Brief — Write each entry down again precisely, skipping nothing.
------------------------------------
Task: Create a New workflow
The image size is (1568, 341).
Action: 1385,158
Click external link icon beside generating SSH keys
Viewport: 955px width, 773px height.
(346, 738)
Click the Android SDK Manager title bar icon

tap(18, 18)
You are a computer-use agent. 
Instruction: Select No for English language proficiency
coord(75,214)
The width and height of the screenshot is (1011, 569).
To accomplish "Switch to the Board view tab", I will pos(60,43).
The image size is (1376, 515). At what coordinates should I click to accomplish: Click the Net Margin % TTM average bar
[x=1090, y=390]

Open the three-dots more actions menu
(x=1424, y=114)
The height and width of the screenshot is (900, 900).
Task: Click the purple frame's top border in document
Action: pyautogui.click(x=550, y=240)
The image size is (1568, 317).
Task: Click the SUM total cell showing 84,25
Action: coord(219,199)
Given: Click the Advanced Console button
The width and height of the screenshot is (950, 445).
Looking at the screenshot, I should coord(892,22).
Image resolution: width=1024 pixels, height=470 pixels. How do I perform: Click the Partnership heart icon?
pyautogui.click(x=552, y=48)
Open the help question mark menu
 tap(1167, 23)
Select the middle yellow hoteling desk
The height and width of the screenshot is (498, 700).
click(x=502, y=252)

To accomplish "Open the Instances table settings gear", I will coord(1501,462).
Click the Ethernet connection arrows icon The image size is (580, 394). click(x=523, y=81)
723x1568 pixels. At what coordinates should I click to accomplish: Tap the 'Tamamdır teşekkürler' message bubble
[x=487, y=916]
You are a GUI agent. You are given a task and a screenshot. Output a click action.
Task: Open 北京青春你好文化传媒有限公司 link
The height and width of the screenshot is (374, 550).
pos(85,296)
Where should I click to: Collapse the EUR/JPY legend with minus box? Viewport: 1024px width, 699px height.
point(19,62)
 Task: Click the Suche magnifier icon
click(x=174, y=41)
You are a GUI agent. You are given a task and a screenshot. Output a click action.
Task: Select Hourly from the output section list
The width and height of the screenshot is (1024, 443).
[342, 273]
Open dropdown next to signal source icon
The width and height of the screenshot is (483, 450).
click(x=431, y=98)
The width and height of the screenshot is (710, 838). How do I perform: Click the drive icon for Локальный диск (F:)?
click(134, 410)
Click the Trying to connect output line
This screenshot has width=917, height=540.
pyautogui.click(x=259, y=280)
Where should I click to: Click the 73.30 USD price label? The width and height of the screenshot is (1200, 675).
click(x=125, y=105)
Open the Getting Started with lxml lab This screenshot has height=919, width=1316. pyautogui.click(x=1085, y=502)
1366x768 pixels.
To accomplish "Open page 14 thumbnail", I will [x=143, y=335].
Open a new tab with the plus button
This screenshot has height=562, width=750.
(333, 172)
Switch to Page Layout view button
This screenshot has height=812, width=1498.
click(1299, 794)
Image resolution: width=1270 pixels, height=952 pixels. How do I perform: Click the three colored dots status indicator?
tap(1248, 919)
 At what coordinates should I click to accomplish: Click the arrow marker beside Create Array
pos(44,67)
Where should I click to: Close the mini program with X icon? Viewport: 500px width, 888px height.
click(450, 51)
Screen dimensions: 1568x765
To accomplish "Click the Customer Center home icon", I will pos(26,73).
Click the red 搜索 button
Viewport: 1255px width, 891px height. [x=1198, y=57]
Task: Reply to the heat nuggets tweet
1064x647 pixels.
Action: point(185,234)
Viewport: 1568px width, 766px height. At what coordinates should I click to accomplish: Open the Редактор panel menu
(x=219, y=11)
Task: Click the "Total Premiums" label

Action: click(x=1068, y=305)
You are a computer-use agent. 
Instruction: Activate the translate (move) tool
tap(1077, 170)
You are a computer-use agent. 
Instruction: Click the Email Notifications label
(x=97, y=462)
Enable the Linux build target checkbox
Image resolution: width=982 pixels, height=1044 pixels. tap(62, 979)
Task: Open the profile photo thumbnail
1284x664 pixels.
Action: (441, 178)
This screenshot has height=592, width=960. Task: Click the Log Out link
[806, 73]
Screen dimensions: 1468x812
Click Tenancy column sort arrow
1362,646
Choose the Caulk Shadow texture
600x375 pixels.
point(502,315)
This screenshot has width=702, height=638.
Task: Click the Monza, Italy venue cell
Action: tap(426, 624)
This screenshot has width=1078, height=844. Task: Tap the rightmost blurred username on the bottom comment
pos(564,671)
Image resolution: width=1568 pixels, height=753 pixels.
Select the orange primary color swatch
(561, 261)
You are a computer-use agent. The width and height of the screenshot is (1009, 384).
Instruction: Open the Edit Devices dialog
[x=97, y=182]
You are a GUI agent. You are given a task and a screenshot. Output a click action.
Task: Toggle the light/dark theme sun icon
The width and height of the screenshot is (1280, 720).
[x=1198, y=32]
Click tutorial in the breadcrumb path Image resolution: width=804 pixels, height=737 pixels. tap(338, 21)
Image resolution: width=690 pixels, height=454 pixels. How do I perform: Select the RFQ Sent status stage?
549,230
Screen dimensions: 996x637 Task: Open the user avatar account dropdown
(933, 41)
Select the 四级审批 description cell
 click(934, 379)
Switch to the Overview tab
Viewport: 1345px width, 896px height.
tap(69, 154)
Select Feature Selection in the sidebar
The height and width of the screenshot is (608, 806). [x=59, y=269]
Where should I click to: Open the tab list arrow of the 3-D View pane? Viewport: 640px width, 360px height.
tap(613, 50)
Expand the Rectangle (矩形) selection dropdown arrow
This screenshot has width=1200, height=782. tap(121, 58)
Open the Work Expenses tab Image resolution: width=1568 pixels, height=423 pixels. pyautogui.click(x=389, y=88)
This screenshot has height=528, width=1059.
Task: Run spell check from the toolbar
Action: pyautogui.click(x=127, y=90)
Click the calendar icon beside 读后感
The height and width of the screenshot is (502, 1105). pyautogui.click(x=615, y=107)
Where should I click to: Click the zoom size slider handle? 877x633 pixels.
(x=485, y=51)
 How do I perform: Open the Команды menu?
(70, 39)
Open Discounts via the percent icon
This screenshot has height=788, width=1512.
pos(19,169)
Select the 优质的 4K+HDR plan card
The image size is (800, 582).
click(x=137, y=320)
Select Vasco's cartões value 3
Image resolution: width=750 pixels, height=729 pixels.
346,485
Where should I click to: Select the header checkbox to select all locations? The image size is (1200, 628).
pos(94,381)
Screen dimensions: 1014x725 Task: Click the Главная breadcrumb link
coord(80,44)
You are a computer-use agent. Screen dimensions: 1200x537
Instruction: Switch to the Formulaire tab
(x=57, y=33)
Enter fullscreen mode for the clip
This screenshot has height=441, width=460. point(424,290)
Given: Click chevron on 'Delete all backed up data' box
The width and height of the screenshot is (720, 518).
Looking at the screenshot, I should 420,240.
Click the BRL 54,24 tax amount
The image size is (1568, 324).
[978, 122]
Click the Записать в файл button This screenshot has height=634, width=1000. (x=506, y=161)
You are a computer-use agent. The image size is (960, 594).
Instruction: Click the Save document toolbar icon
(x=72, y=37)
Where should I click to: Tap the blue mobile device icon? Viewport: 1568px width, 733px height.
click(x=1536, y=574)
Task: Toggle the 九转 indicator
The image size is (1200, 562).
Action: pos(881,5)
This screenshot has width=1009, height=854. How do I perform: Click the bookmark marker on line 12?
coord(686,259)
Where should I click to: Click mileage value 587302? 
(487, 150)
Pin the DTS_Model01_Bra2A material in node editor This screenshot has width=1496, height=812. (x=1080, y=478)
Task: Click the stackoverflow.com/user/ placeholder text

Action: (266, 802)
------------------------------------
Answer space —
Task: Create a New workflow
The image size is (1568, 341).
Action: 1385,158
Click external link icon beside generating SSH keys
Viewport: 955px width, 773px height.
(346, 738)
Click the Android SDK Manager title bar icon

tap(18, 18)
You are a computer-use agent. 
Instruction: Select No for English language proficiency
coord(75,214)
The width and height of the screenshot is (1011, 569).
To accomplish "Switch to the Board view tab", I will pos(60,43).
The image size is (1376, 515). At what coordinates should I click to accomplish: Click the Net Margin % TTM average bar
[x=1090, y=390]

Open the three-dots more actions menu
(x=1424, y=114)
The height and width of the screenshot is (900, 900).
Task: Click the purple frame's top border in document
Action: pyautogui.click(x=550, y=240)
The image size is (1568, 317).
Task: Click the SUM total cell showing 84,25
Action: coord(219,199)
Given: Click the Advanced Console button
The width and height of the screenshot is (950, 445).
Looking at the screenshot, I should coord(892,22).
Image resolution: width=1024 pixels, height=470 pixels. How do I perform: Click the Partnership heart icon?
pyautogui.click(x=552, y=48)
Open the help question mark menu
 tap(1167, 23)
Select the middle yellow hoteling desk
The height and width of the screenshot is (498, 700).
click(x=502, y=252)

To accomplish "Open the Instances table settings gear", I will coord(1501,462).
Click the Ethernet connection arrows icon The image size is (580, 394). click(x=523, y=81)
723x1568 pixels. At what coordinates should I click to accomplish: Tap the 'Tamamdır teşekkürler' message bubble
[x=487, y=916]
You are a GUI agent. You are given a task and a screenshot. Output a click action.
Task: Open 北京青春你好文化传媒有限公司 link
The height and width of the screenshot is (374, 550).
pos(85,296)
Where should I click to: Collapse the EUR/JPY legend with minus box? Viewport: 1024px width, 699px height.
point(19,62)
 Task: Click the Suche magnifier icon
click(x=174, y=41)
You are a GUI agent. You are given a task and a screenshot. Output a click action.
Task: Select Hourly from the output section list
The width and height of the screenshot is (1024, 443).
[342, 273]
Open dropdown next to signal source icon
The width and height of the screenshot is (483, 450).
click(x=431, y=98)
The width and height of the screenshot is (710, 838). How do I perform: Click the drive icon for Локальный диск (F:)?
click(134, 410)
Click the Trying to connect output line
This screenshot has width=917, height=540.
pyautogui.click(x=259, y=280)
Where should I click to: Click the 73.30 USD price label? The width and height of the screenshot is (1200, 675).
click(x=125, y=105)
Open the Getting Started with lxml lab This screenshot has height=919, width=1316. pyautogui.click(x=1085, y=502)
1366x768 pixels.
To accomplish "Open page 14 thumbnail", I will [x=143, y=335].
Open a new tab with the plus button
This screenshot has height=562, width=750.
(333, 172)
Switch to Page Layout view button
This screenshot has height=812, width=1498.
click(1299, 794)
Image resolution: width=1270 pixels, height=952 pixels. How do I perform: Click the three colored dots status indicator?
tap(1248, 919)
 At what coordinates should I click to accomplish: Click the arrow marker beside Create Array
pos(44,67)
Where should I click to: Close the mini program with X icon? Viewport: 500px width, 888px height.
click(450, 51)
Screen dimensions: 1568x765
To accomplish "Click the Customer Center home icon", I will pos(26,73).
Click the red 搜索 button
Viewport: 1255px width, 891px height. [x=1198, y=57]
Task: Reply to the heat nuggets tweet
1064x647 pixels.
Action: point(185,234)
Viewport: 1568px width, 766px height. At what coordinates should I click to accomplish: Open the Редактор panel menu
(x=219, y=11)
Task: Click the "Total Premiums" label

Action: click(x=1068, y=305)
You are a computer-use agent. 
Instruction: Activate the translate (move) tool
tap(1077, 170)
You are a computer-use agent. 
Instruction: Click the Email Notifications label
(x=97, y=462)
Enable the Linux build target checkbox
Image resolution: width=982 pixels, height=1044 pixels. tap(62, 979)
Task: Open the profile photo thumbnail
1284x664 pixels.
Action: (441, 178)
This screenshot has height=592, width=960. Task: Click the Log Out link
[806, 73]
Screen dimensions: 1468x812
Click Tenancy column sort arrow
1362,646
Choose the Caulk Shadow texture
600x375 pixels.
point(502,315)
This screenshot has width=702, height=638.
Task: Click the Monza, Italy venue cell
Action: tap(426, 624)
This screenshot has width=1078, height=844. Task: Tap the rightmost blurred username on the bottom comment
pos(564,671)
Image resolution: width=1568 pixels, height=753 pixels.
Select the orange primary color swatch
(561, 261)
You are a computer-use agent. The width and height of the screenshot is (1009, 384).
Instruction: Open the Edit Devices dialog
[x=97, y=182]
You are a GUI agent. You are given a task and a screenshot. Output a click action.
Task: Toggle the light/dark theme sun icon
The width and height of the screenshot is (1280, 720).
[x=1198, y=32]
Click tutorial in the breadcrumb path Image resolution: width=804 pixels, height=737 pixels. tap(338, 21)
Image resolution: width=690 pixels, height=454 pixels. How do I perform: Select the RFQ Sent status stage?
549,230
Screen dimensions: 996x637 Task: Open the user avatar account dropdown
(933, 41)
Select the 四级审批 description cell
 click(934, 379)
Switch to the Overview tab
Viewport: 1345px width, 896px height.
tap(69, 154)
Select Feature Selection in the sidebar
The height and width of the screenshot is (608, 806). [x=59, y=269]
Where should I click to: Open the tab list arrow of the 3-D View pane? Viewport: 640px width, 360px height.
tap(613, 50)
Expand the Rectangle (矩形) selection dropdown arrow
This screenshot has width=1200, height=782. tap(121, 58)
Open the Work Expenses tab Image resolution: width=1568 pixels, height=423 pixels. pyautogui.click(x=389, y=88)
This screenshot has height=528, width=1059.
Task: Run spell check from the toolbar
Action: pyautogui.click(x=127, y=90)
Click the calendar icon beside 读后感
The height and width of the screenshot is (502, 1105). pyautogui.click(x=615, y=107)
Where should I click to: Click the zoom size slider handle? 877x633 pixels.
(x=485, y=51)
 How do I perform: Open the Команды menu?
(70, 39)
Open Discounts via the percent icon
This screenshot has height=788, width=1512.
pos(19,169)
Select the 优质的 4K+HDR plan card
The image size is (800, 582).
click(x=137, y=320)
Select Vasco's cartões value 3
Image resolution: width=750 pixels, height=729 pixels.
346,485
Where should I click to: Select the header checkbox to select all locations? The image size is (1200, 628).
pos(94,381)
Screen dimensions: 1014x725 Task: Click the Главная breadcrumb link
coord(80,44)
You are a computer-use agent. Screen dimensions: 1200x537
Instruction: Switch to the Formulaire tab
(x=57, y=33)
Enter fullscreen mode for the clip
This screenshot has height=441, width=460. point(424,290)
Given: Click chevron on 'Delete all backed up data' box
The width and height of the screenshot is (720, 518).
Looking at the screenshot, I should 420,240.
Click the BRL 54,24 tax amount
The image size is (1568, 324).
[978, 122]
Click the Записать в файл button This screenshot has height=634, width=1000. (x=506, y=161)
You are a computer-use agent. The image size is (960, 594).
Instruction: Click the Save document toolbar icon
(x=72, y=37)
Where should I click to: Tap the blue mobile device icon? Viewport: 1568px width, 733px height.
click(x=1536, y=574)
Task: Toggle the 九转 indicator
The image size is (1200, 562).
Action: pos(881,5)
This screenshot has width=1009, height=854. How do I perform: Click the bookmark marker on line 12?
coord(686,259)
Where should I click to: Click mileage value 587302? 
(487, 150)
Pin the DTS_Model01_Bra2A material in node editor This screenshot has width=1496, height=812. (x=1080, y=478)
Task: Click the stackoverflow.com/user/ placeholder text

Action: (266, 802)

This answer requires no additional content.